My mother cried on election night. In her years here, she has witnessed every American election since 1972. Never once did she cry. That should say something about this election.
She visited the weekend before the election to see her grandchildren and after they went to bed she asked me gravely, “mijo, do you really think he can win?”
I, one of those urban, intellectual, academic, elites told her it would be hard. He’d have to carry key states and he lacked the sophisticated political machine to deliver the vote, I reassured her. I told her the nation had changed. I told her that Latino families like ours were becoming increasingly common. Interracial marriages like mine, hers, my sister’s, two of my aunts’, two of my uncles’, and most of our friends’ were growing at faster rates. In 2010, Pew Research Center reported that 15% of newly married couples were interracial, compared to just 6.7% in 1980. Someone who told the nation that their spouses, their in-laws, their coworkers, their fellow church members were the problem simply couldn’t win an election, I said.
I was wrong.
For the last eight years, we’ve had a running joke about Obama’s America in my family—every time there is a cross-cultural mixing, we laugh that it’s sign of the changing times. Eating caldo de pollo and paneer masala on leftovers night for dinner; when your kid wants tacos de frijoles and pizza for the same meal; when you describe your vision for your wedding as “My Big-Fat-Mexican-Indian-Wedding” to your wedding planner; when your white wife gets “Latina mom-shamed” by the teachers at the children’s Spanish immersion nursery school; when your son asks to watch the Disney movie “Up” but calls it casa de globos—it was because it was “Obama’s America” now. But, we always said it in good humor, because the cultural jumbling that was happening in our families and lives was something positive. The lines that divided cultures, cuisines, and languages were blurring and we were witnessing that in our own worlds. There was finally a place for us in our nation and we saw it reflected in a half-black, half-white president, born of an immigrant father and a white mother, who loved basketball and wore dad jeans.

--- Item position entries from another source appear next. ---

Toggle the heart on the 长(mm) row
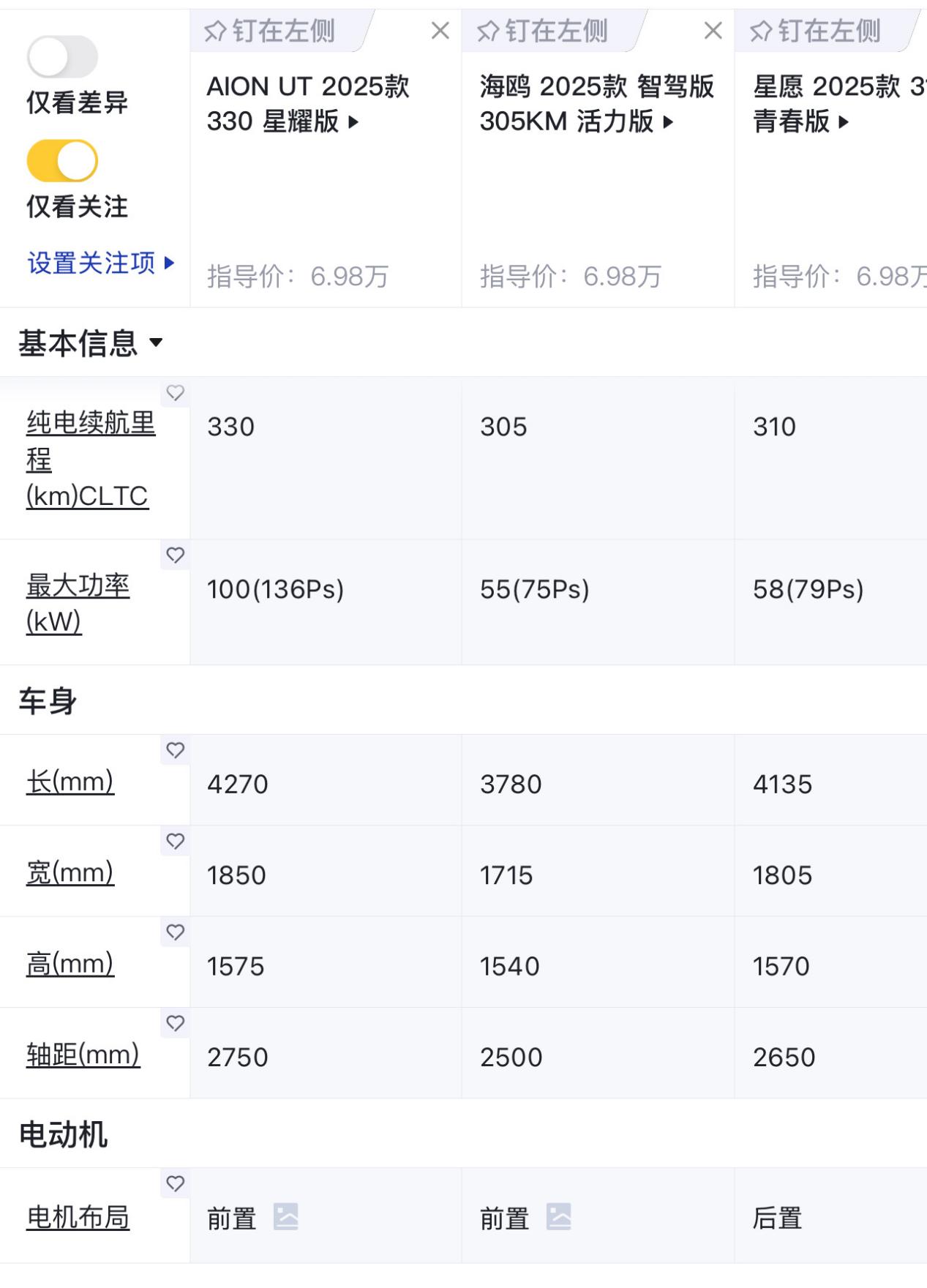The image size is (927, 1288). pyautogui.click(x=175, y=750)
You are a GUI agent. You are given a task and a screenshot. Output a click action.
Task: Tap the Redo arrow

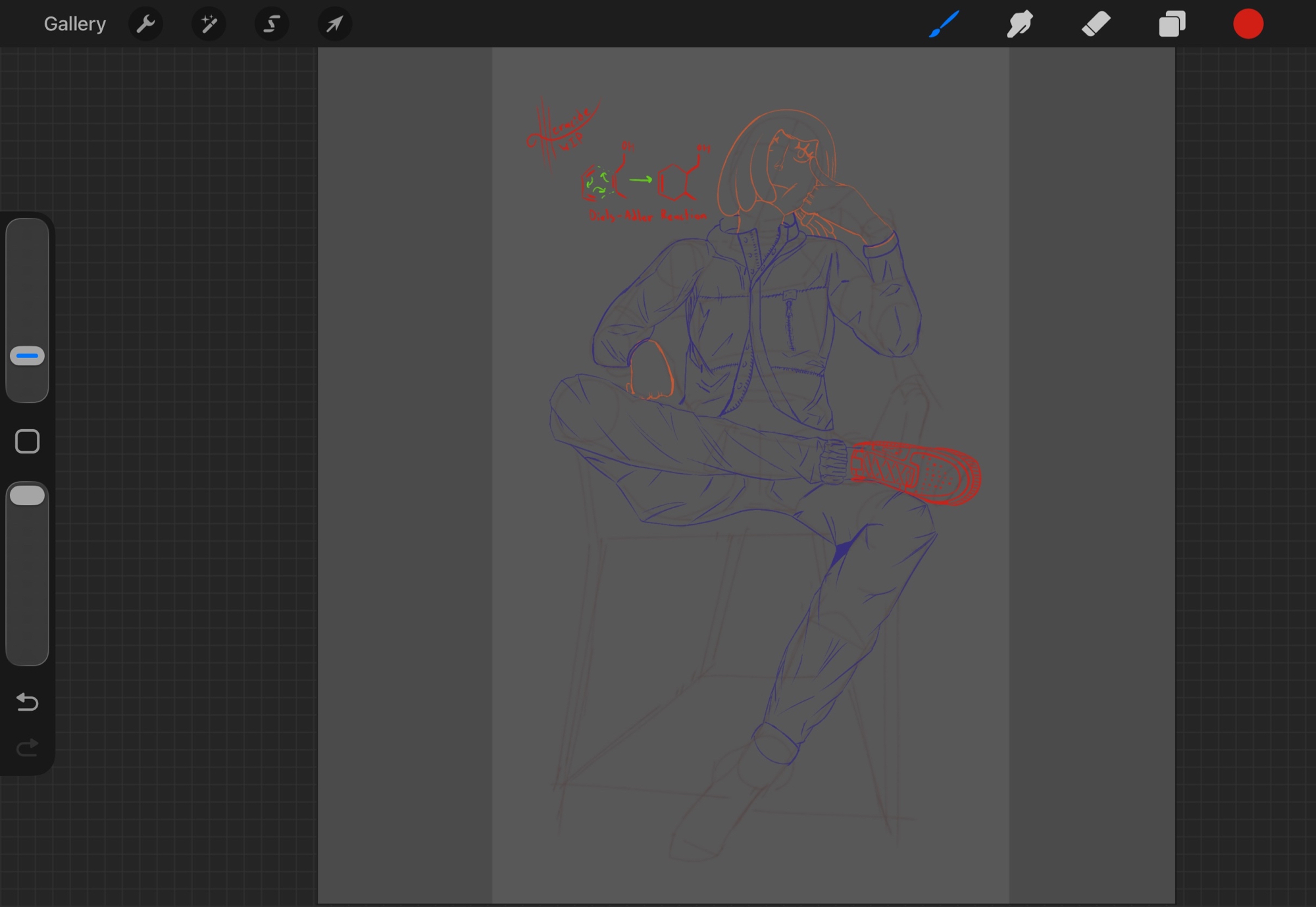tap(27, 748)
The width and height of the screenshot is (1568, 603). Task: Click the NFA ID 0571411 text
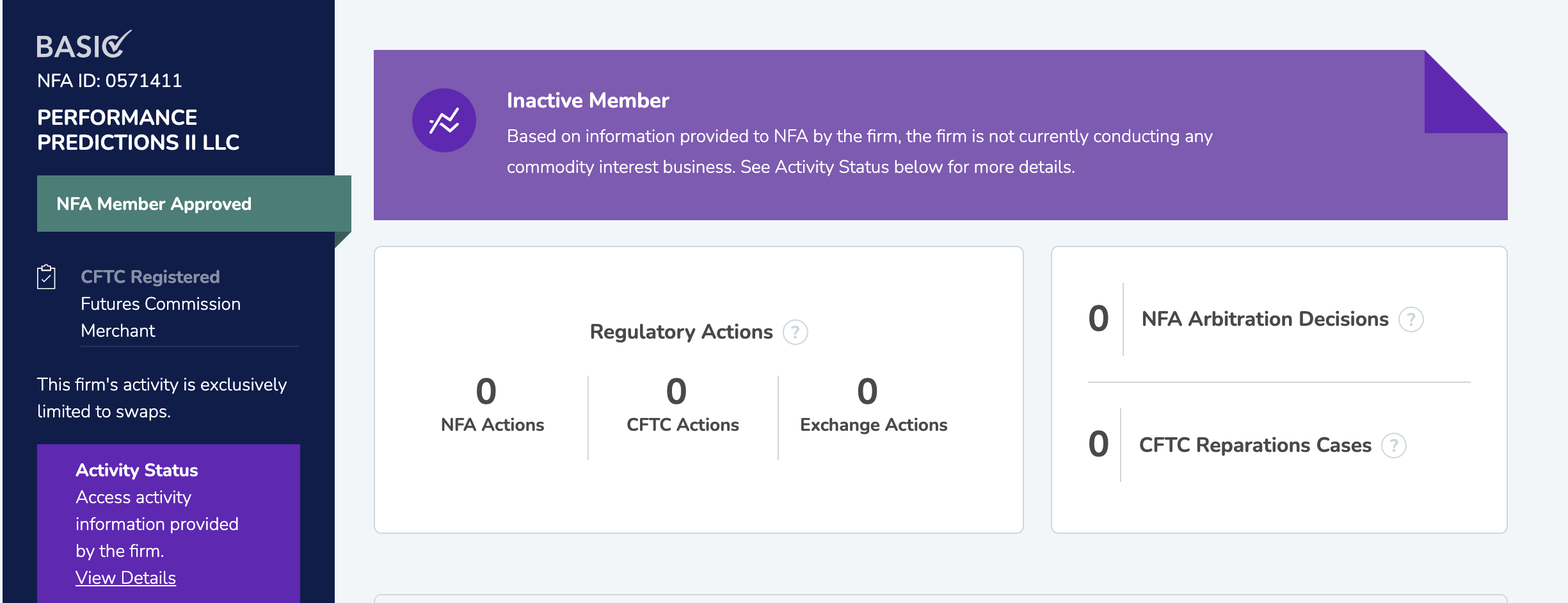pyautogui.click(x=110, y=81)
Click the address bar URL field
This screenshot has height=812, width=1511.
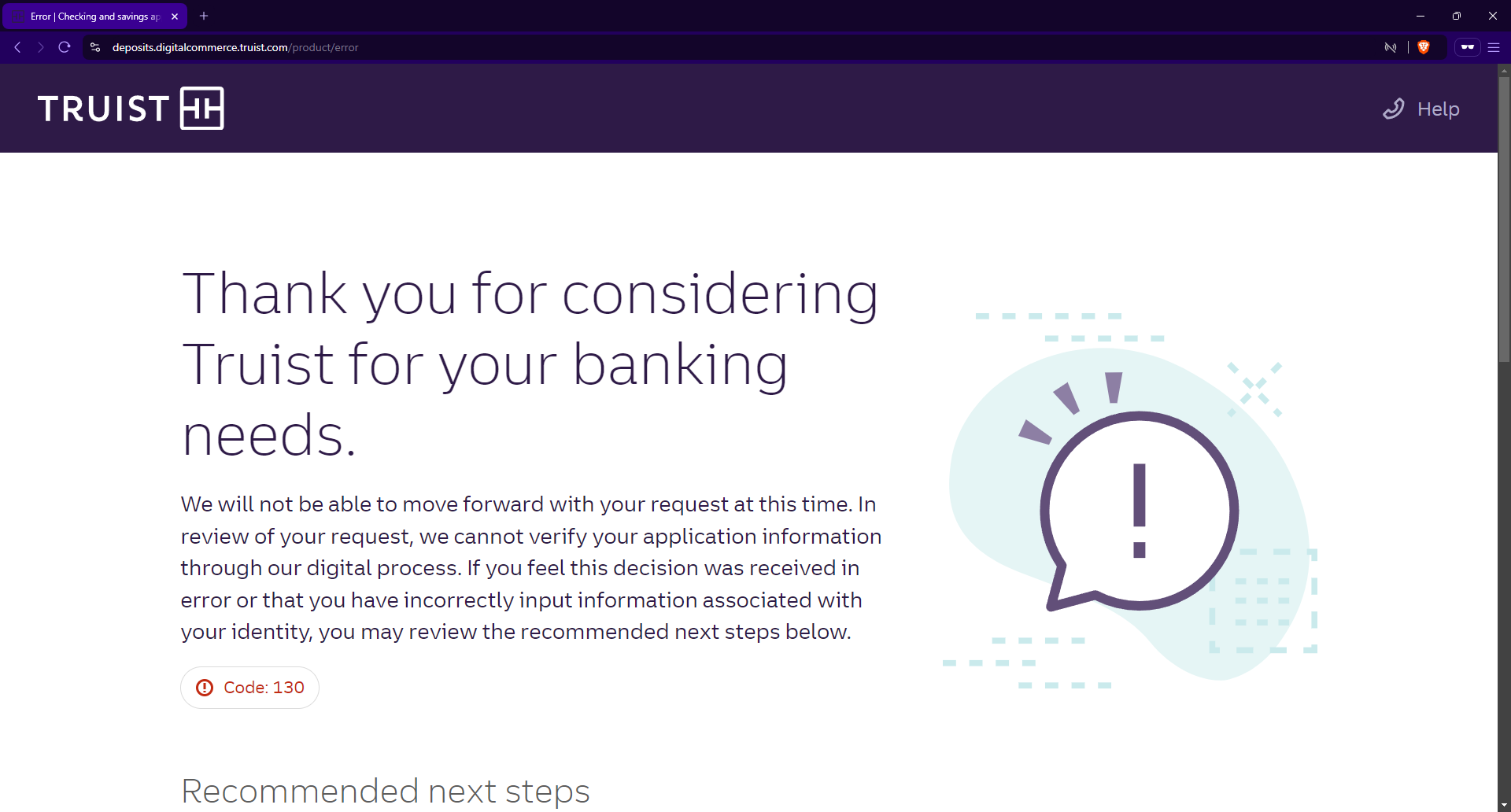(x=551, y=47)
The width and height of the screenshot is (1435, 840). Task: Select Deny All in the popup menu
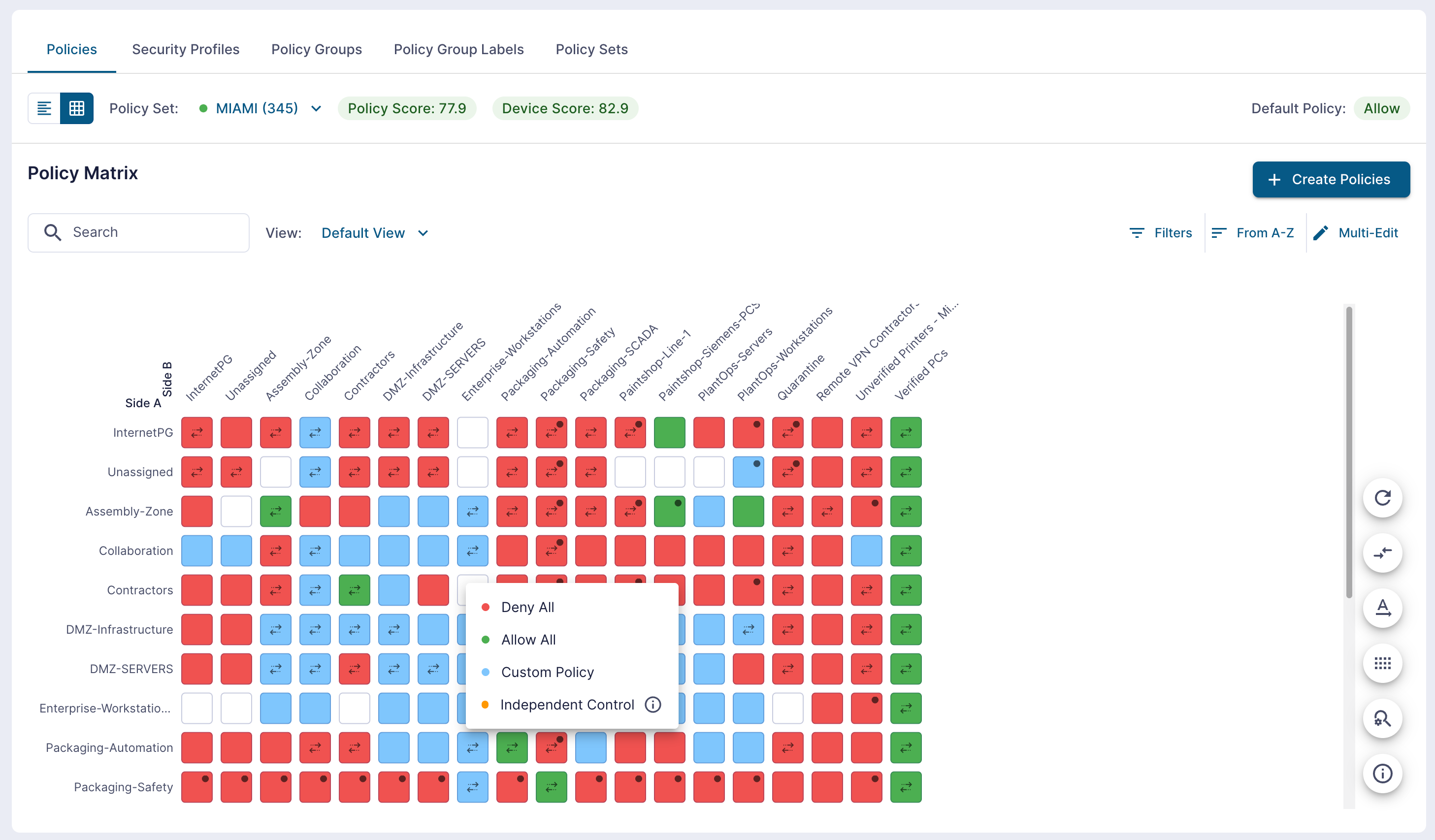point(527,607)
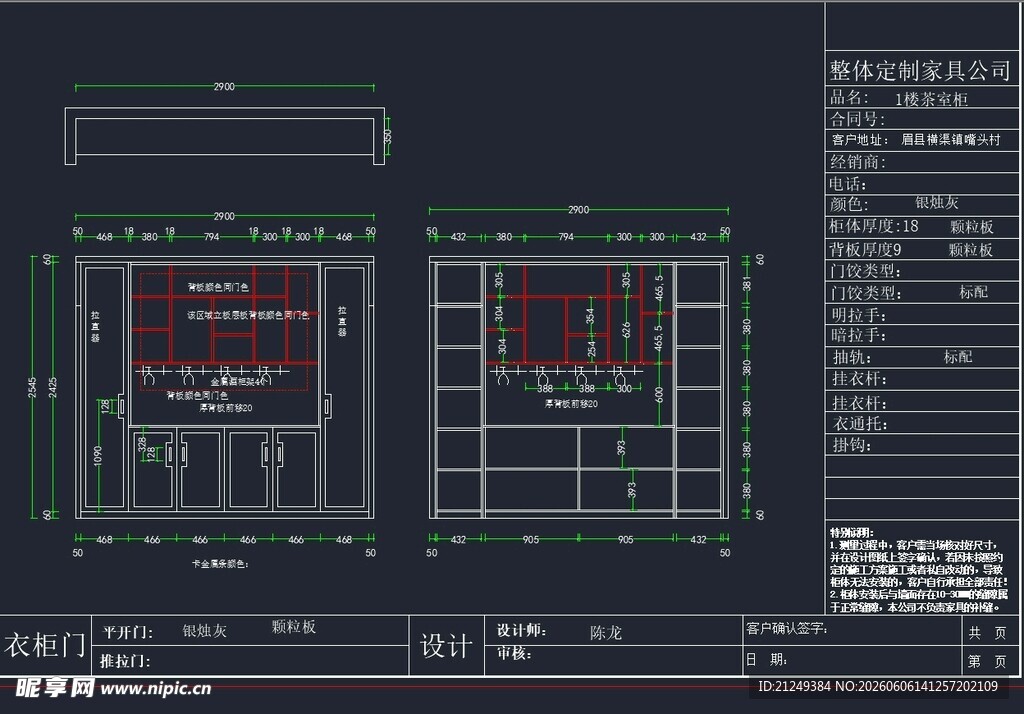Click the 经销商 field row
This screenshot has width=1024, height=714.
click(921, 162)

We never thought our lives, our marriages, or our children threatened others. Yes, the culture and the complexion of the nation were changing but that wasn’t a bad thing. (Okay horchata microbrews and the whopper-ritos are disgusting, but that’s not on us.) America wasn’t just a melting pot anymore. It was also a gumbo, a caldo, a biriyani. It was so many more metaphors and it was so many more beautiful things. It was our home. And to those who yelled that “we need to take our country back” for the last years and for those who believed we needed to “make America great again,” we had no answers or responses. We had only our confusion. We hadn’t stolen anything; we hadn’t ruined the nation. We had only, for a passing moment, felt at home in our country.
My mother stayed up until the early hours of the morning waiting to hear the results of the election. She went to bed much later than I did. She stayed up because her faith in American democracy runs deep. She woke up the next morning feeling decepcionada, as she explained it to me, reaching for the only word to convey her sense of disappointment and disillusionment.
My wife woke up in the middle of last Tuesday night to feed our seven month old daughter. Our daughter is so confident in her own strength. She moves without fear. She already makes decisions with conviction. She grasps at ceilings knowing that she can’t reach them yet, but that one day she will.
Last night, my two and a half year old son fell asleep reciting the alphabet over and over. First in Spanish. Then in English. A, B, C, he would begin. Then he would start over again, A, B, C, Ch. At night, he prays for his family, his amigos, and his maestras. His words and worlds are fluidly bilingual. He lives a poetry that his ancestors couldn’t dream of. And in whatever language he chooses, whichever he chooses to pray in, I know that in his code-switching he chants democratic.